Project Details
Adipose tissue type 2 immunity at perivascular niches
Applicant
Dr. Julia Sbierski-Kind
Subject Area
Immunology
Endocrinology, Diabetology, Metabolism
Endocrinology, Diabetology, Metabolism
Term
from 2019 to 2021
Project identifier
Deutsche Forschungsgemeinschaft (DFG) - Project number 419333196
Obesity is associated with low-grade adipose tissue inflammation, promoting the progression of type 2 diabetes. Adipose tissue is a critical endocrine organ, composed of various cell types that include immune cells possessing immunoregulatory properties. However, the physiologic roles of tissue-resident immune cells in healthy adipose tissue are poorly understood. In the proposed project, we focus on adipose tissue type 2 immunity, including group 2 innate lymphoid cells (ILC2) and regulatory T (Treg) cells and their function and regulation in lean and obese conditions and post-infectious challenges. For this purpose, we will employ in vivo mouse models, 3D confocal imaging, flow immunophenotyping, genomics and pathologic challenges. Recently, it has been found that ILC2s localize to perivascular niches expressing IL-33. IL-33, a nuclear cytokine, has been identified as major activator of adipose tissue ILC2 and Treg, protecting against excessive inflammation and obesity-induced insulin resistance. Our first aim is to determine how mesenchymal cells and type-2 immune cells interact at perivascular adipose niches in the context of obesity and insulin resistance. We will test how deletion of IL-33 and IL-33 signalling in niche mesenchymal cells affects ILC2 localization and cytokine production in high-fat diet mice. Second, we will investigate the impact of high-fat diet feeding and caloric restriction on adipose tissue IL-33 signaling and ILC2 function. Third, we will focus on immune-cell interactions at the perivascular niche. Our second aim is to determine the impact of infections on adipose tissue immune composition.
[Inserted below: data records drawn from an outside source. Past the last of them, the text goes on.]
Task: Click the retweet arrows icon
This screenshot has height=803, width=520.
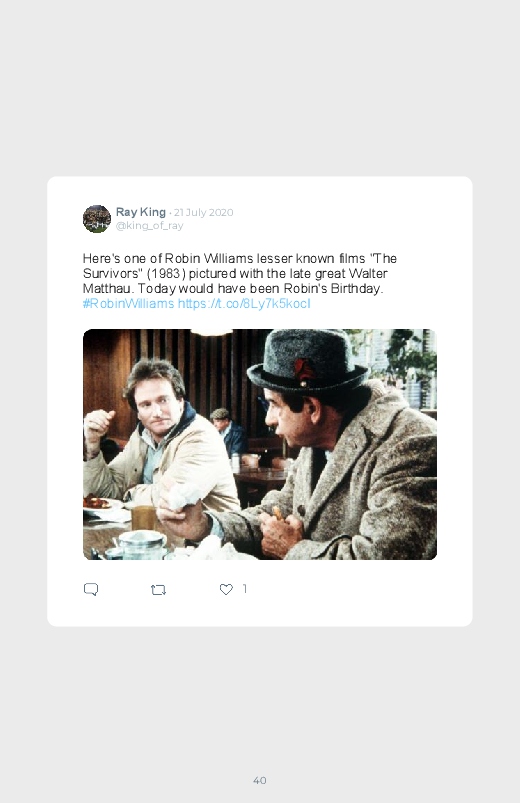Action: [x=158, y=590]
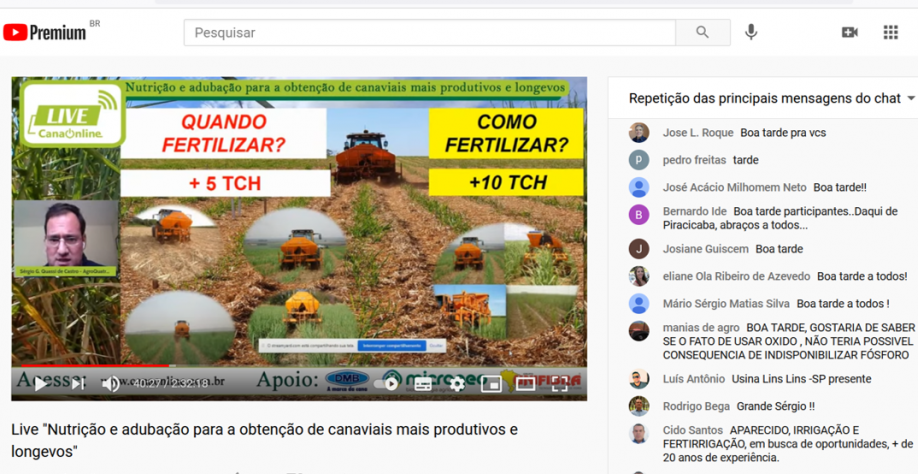Screen dimensions: 918x474
Task: Start voice search with the microphone
Action: pyautogui.click(x=751, y=33)
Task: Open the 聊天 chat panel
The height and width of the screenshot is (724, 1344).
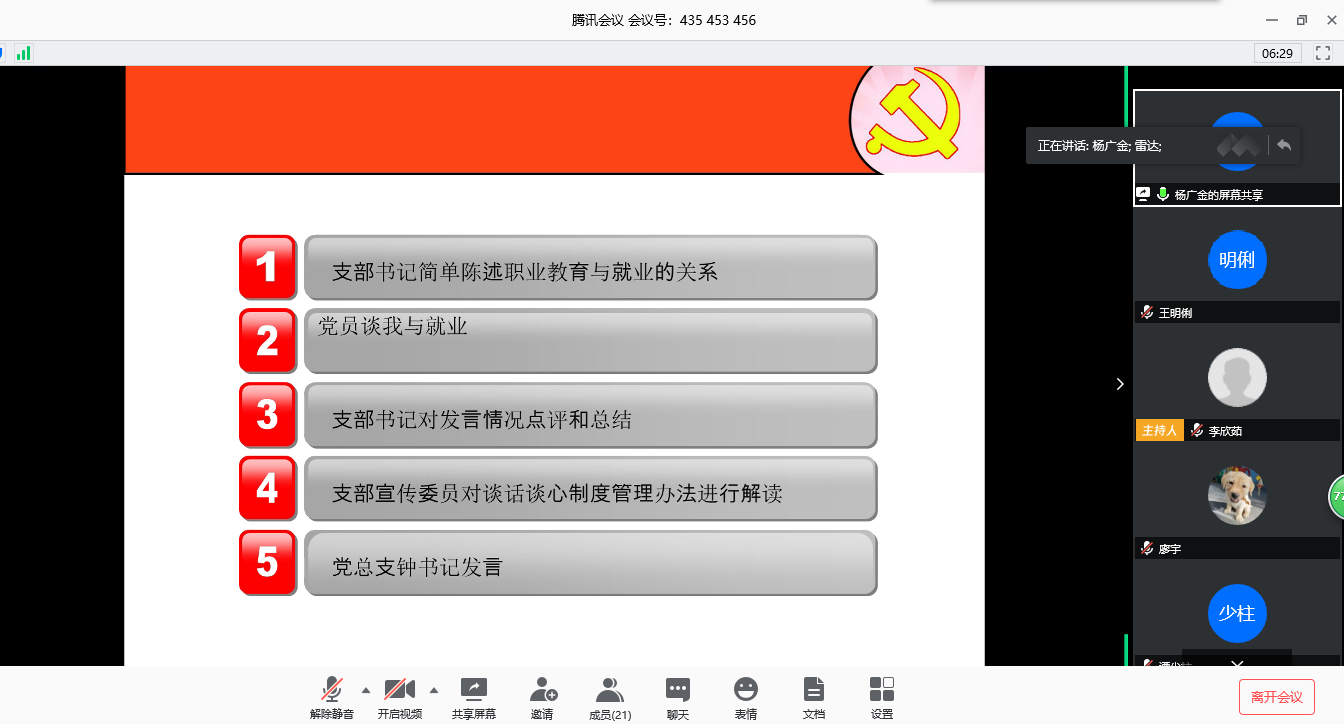Action: coord(677,690)
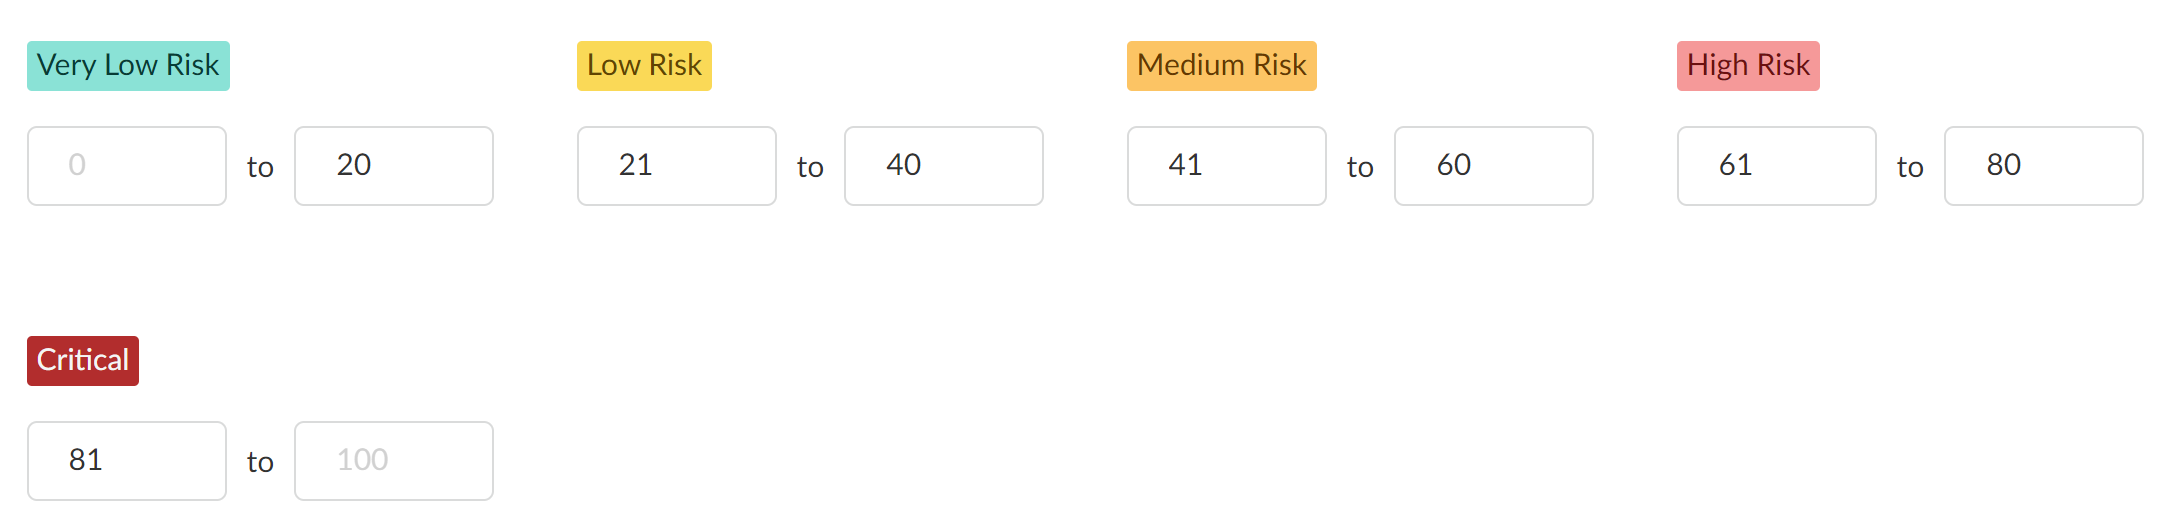2167x516 pixels.
Task: Click the orange Medium Risk badge
Action: tap(1221, 66)
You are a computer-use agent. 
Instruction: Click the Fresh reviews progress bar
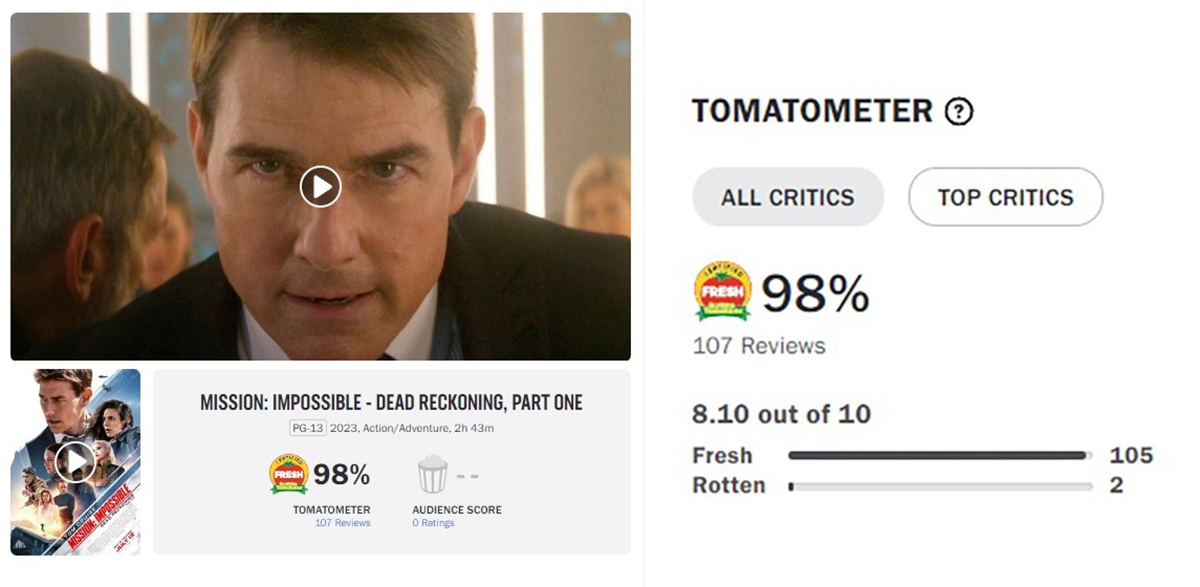pos(939,456)
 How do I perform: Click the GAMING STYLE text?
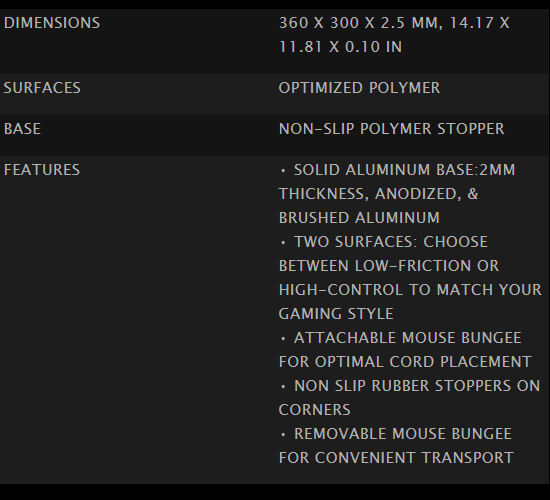tap(336, 314)
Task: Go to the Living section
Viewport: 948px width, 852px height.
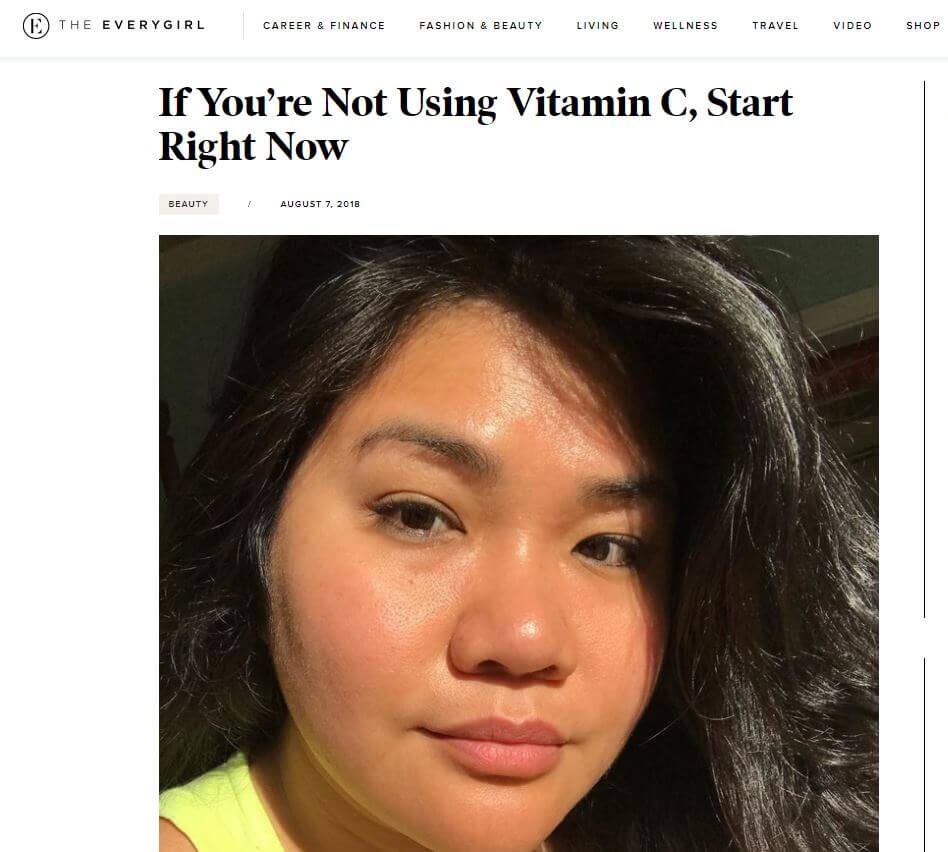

First, we will determine how ILC2s affect the mesenchymal niche and memory T cell populations in high-fat diet adult mice using infectious models. Second, we plan to investigate the role of ILC2 signals to regulate mesenchymal niche cell accumulation and IL-33 release. The experiments proposed here will reveal the direct and indirect roles of IL-33 signalling in regulating ILC2 and Treg cells in the context of adipose tissue homeostasis. Our insight in function and regulation of tissue resident lymphocytes might help to define novel pathways leading to therapeutic opportunities for the treatment of obesity and type 2 diabetes.
DFG Programme
Research Fellowships
International Connection
USA